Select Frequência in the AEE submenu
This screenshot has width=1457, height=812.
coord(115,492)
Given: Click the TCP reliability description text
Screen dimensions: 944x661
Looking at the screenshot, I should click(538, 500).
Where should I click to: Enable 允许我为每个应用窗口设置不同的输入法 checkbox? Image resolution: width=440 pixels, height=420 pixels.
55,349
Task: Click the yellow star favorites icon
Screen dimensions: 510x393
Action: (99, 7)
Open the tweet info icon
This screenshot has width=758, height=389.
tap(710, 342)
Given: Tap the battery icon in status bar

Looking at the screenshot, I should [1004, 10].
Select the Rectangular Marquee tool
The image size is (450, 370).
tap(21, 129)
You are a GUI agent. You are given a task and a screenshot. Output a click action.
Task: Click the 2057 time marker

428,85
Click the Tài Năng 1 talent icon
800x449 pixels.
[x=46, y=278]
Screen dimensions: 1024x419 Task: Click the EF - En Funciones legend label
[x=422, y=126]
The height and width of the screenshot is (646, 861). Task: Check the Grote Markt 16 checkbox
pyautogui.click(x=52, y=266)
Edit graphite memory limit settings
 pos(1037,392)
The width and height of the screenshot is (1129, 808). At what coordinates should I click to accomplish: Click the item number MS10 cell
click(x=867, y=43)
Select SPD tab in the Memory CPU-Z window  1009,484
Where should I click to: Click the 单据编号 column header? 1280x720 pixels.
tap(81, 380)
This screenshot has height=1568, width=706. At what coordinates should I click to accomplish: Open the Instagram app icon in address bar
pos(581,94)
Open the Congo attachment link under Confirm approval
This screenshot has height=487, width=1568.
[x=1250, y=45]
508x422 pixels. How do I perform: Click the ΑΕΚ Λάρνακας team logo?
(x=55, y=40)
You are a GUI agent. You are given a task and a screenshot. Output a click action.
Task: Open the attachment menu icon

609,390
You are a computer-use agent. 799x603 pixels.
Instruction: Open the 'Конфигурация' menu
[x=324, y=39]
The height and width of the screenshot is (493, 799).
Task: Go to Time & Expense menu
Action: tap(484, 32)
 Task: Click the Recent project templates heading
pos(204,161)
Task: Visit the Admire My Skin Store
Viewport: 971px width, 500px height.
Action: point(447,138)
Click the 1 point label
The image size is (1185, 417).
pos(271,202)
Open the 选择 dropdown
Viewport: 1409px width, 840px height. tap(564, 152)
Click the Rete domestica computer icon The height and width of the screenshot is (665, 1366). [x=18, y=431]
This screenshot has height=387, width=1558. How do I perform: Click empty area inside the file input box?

-----

◆ **REQUIRED ACTION**: Lines of the material that contain the word "computer" are to be gathered.

◆ **RESULT OF THIS EXERCISE**:
You are a computer-use agent. 799x603 pixels.
Click the Rete domestica computer icon The height and width of the screenshot is (665, 1366). [x=18, y=431]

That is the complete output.